I get up and bend over to kiss her goodbye. Her cheek is soft, tissue paper over velvet.

“I’m sure you’ll have a very happy time with us, Scarlett,” she says.

“Yes, Grandma,” I say, walking toward the door.

“Oh, that reminds me.” My grandmother turns in her chair. Its high tapestry back means she has to crane round it to see me, but she manages to make even this movement seem elegant. “It should be Lady Wakefield in term time, not Grandma,” she says. “Very awkward for everyone if protocol isn’t observed, I think. And the same for your aunt Gwen.”

“Yes, Lady Wakefield,” I say sarcastically, and shoot out the door before she can reprimand me for my tone of voice.

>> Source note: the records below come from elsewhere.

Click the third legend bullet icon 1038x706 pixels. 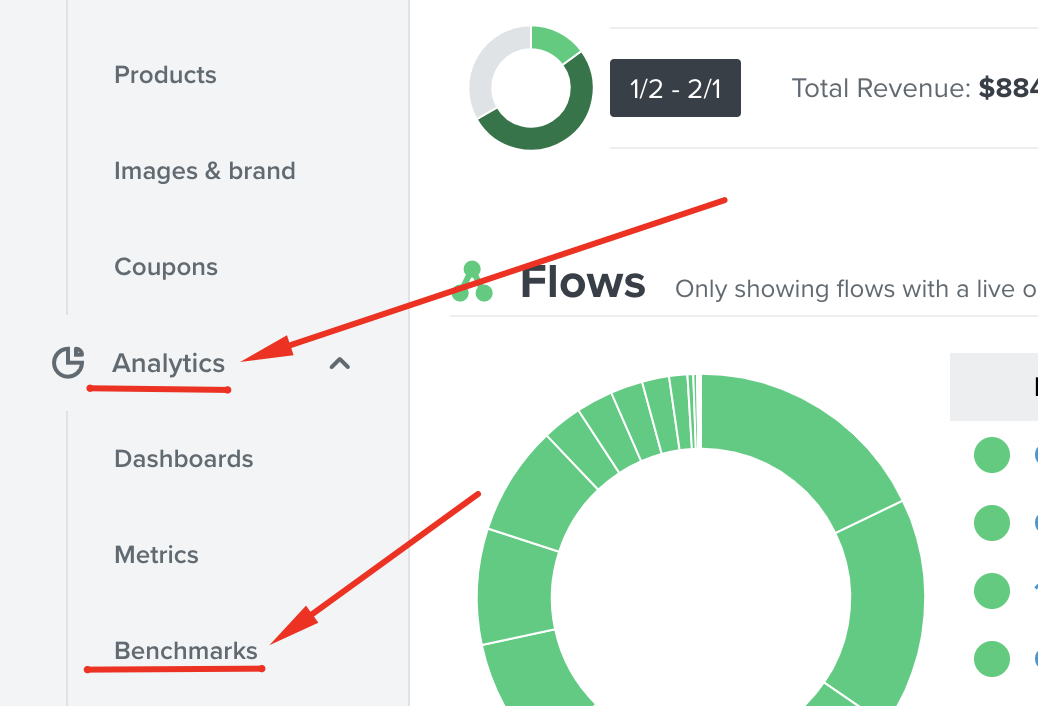coord(991,591)
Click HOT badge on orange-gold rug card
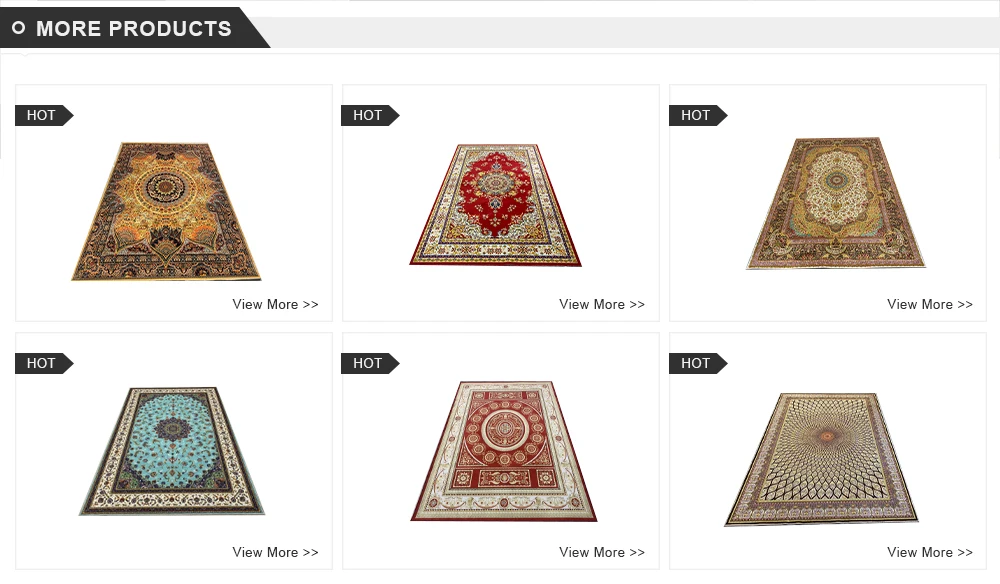The width and height of the screenshot is (1000, 584). [x=44, y=115]
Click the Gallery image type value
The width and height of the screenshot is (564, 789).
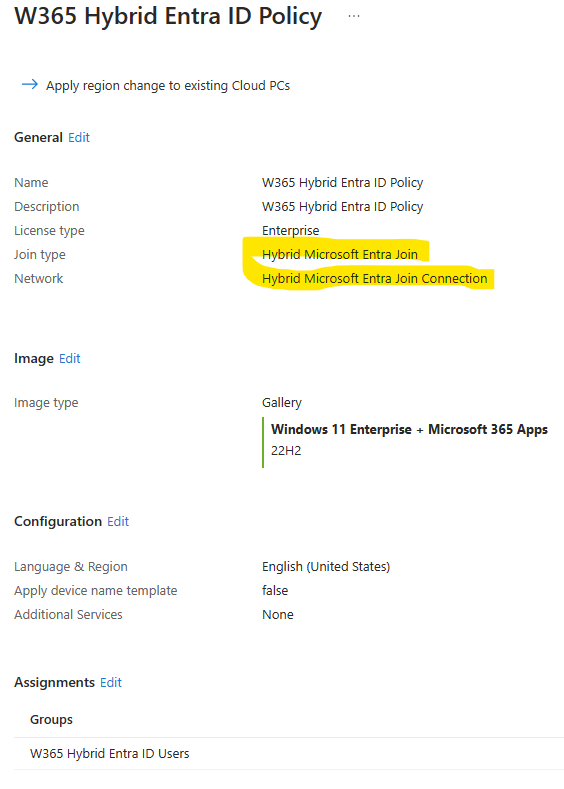pos(282,403)
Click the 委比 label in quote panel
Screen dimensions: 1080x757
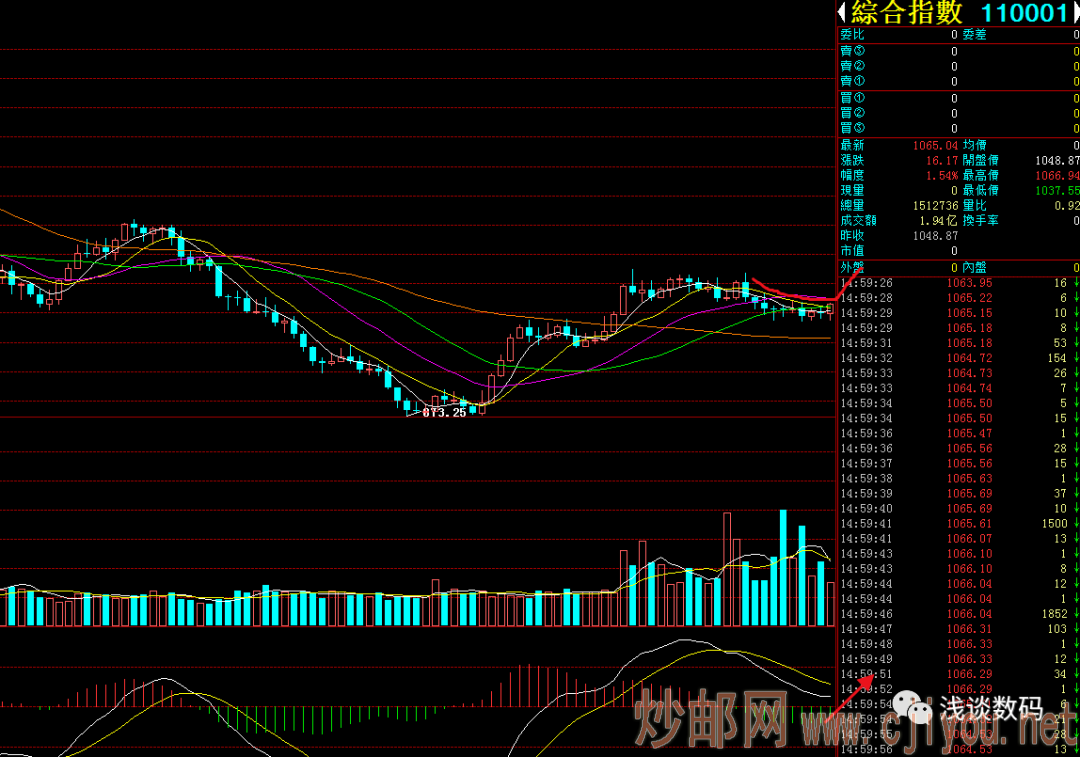pos(852,35)
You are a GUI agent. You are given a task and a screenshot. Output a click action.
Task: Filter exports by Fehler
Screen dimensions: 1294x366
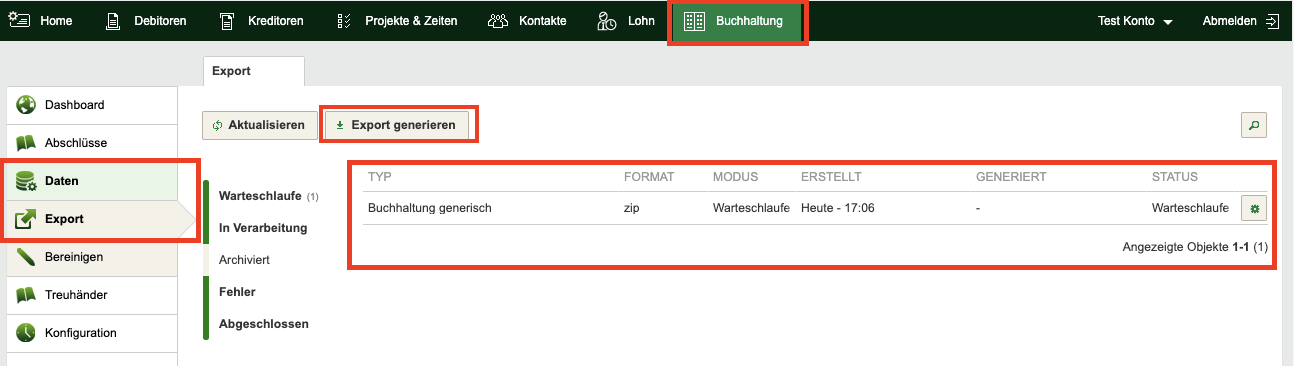coord(237,291)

I stand there in the corridor for a few moments. My grandmother’s suite of rooms are kept up like the old days, with antique furnishings—the big gilt-framed mirror hanging over the occasional table, the leather chairs on either side, set up for parents and their daughters waiting for an interview in the Holy of Holies, Grandmother’s study. You’d think it was still a stately home. Only one little thing gives it away. The brass plaque on the door, which reads:

HEADMISTRESS’S STUDY. ENTER ONLY UPON INVITATION.

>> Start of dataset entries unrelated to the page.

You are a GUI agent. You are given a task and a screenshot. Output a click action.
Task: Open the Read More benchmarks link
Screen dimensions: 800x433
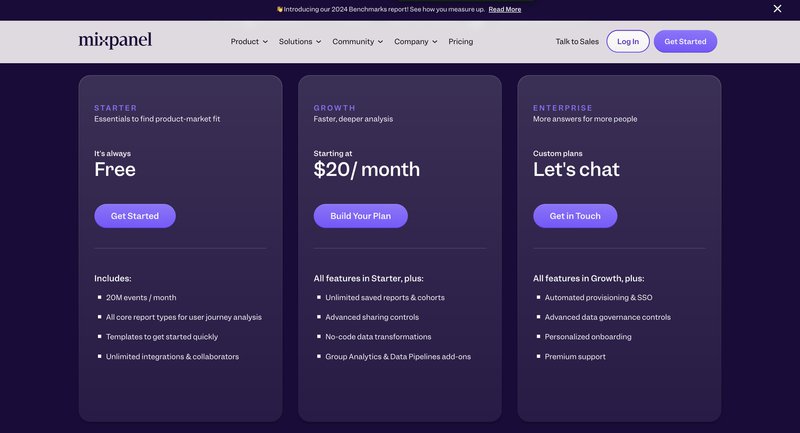coord(505,9)
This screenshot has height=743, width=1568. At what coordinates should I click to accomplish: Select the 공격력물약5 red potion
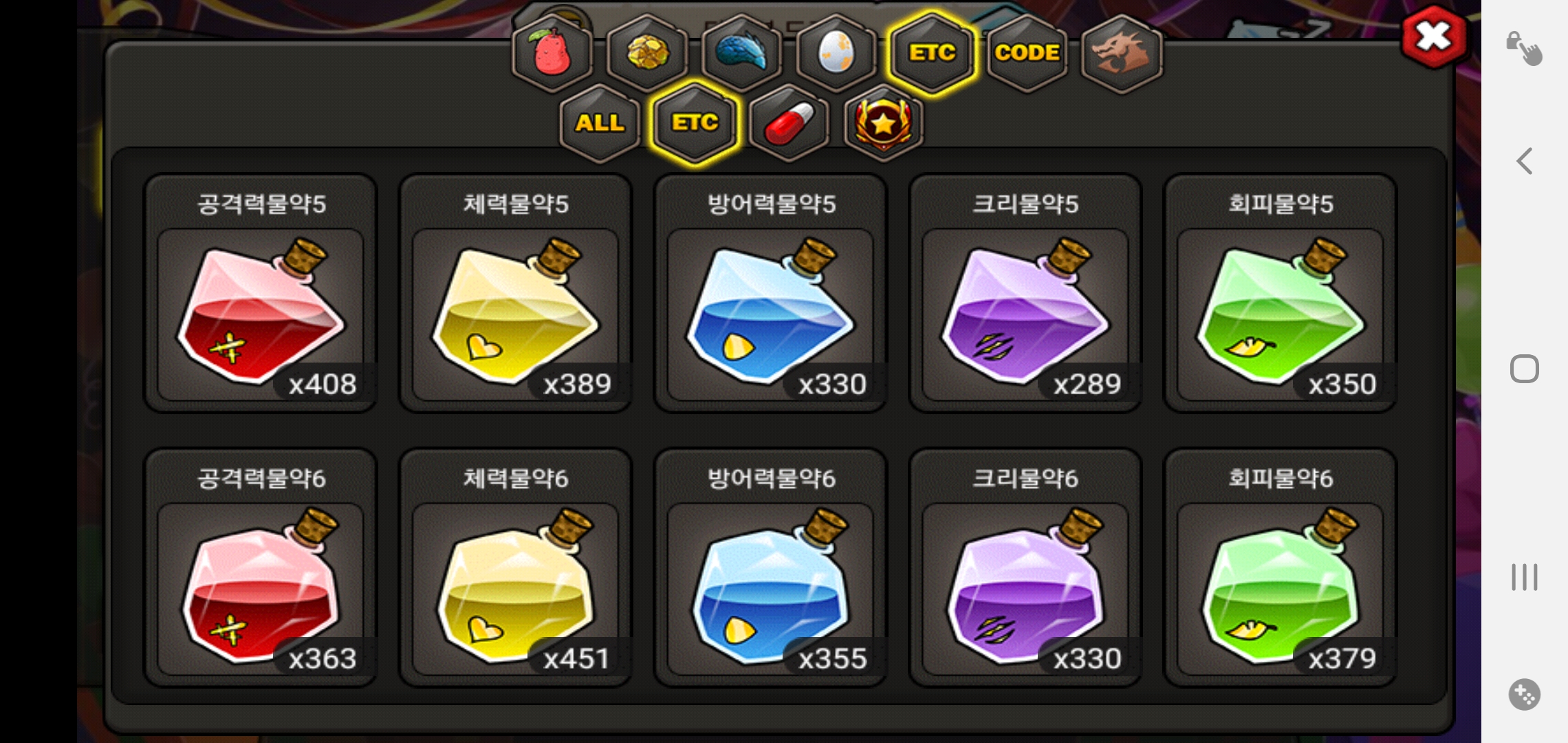(261, 293)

The girls aren’t allowed to use the central mahogany staircase, with its two wings flowing round the sides of the Great Hall. Grandma is too worried that hordes of running schoolgirl feet will wear the precious old wood down to nothing. Only teachers can use it. And me, when it’s not term time. After official interviews with Grandma, I used to take the steps two at a time, eager to get away as fast as possible. But today I just walk down them slowly. Why hurry? It’s not as if there’s anything left in my life I’m remotely excited about. No need to rush toward nothing.

More oil paintings line the paneled walls of the Great Hall. There’s a giant tapestry hanging in the gallery, where the two wings of the staircase begin their descent. It’s an odd combination of medieval and Victorian, built that way by nineteenth-century Wakefields who liked the romance of living in medieval times—Knights! Jousting! Um, eating without cutlery and throwing the bones to the dogs!—but didn’t have an ancestral home that dated back to the thirteenth century. They had to build their own, on a large estate which, at that time, was well away from the stinky metropolis of London.

And they did a ridiculously thorough job of it. Wakefield Hall sprawls on and on for miles, and that’s just the house. The landscaping is pretty extensive, too: there’s a hedge maze, a lime-tree walk, formal terraces on the southwest side, and weeping willows and even an ornamental lake (now fenced off for safety reasons). The house itself kept expanding, as the original Sir Henry Wakefield, pumped up with excitement about having been made a baronet and given a ton of land by Queen Victoria, simply couldn’t stop adding wings.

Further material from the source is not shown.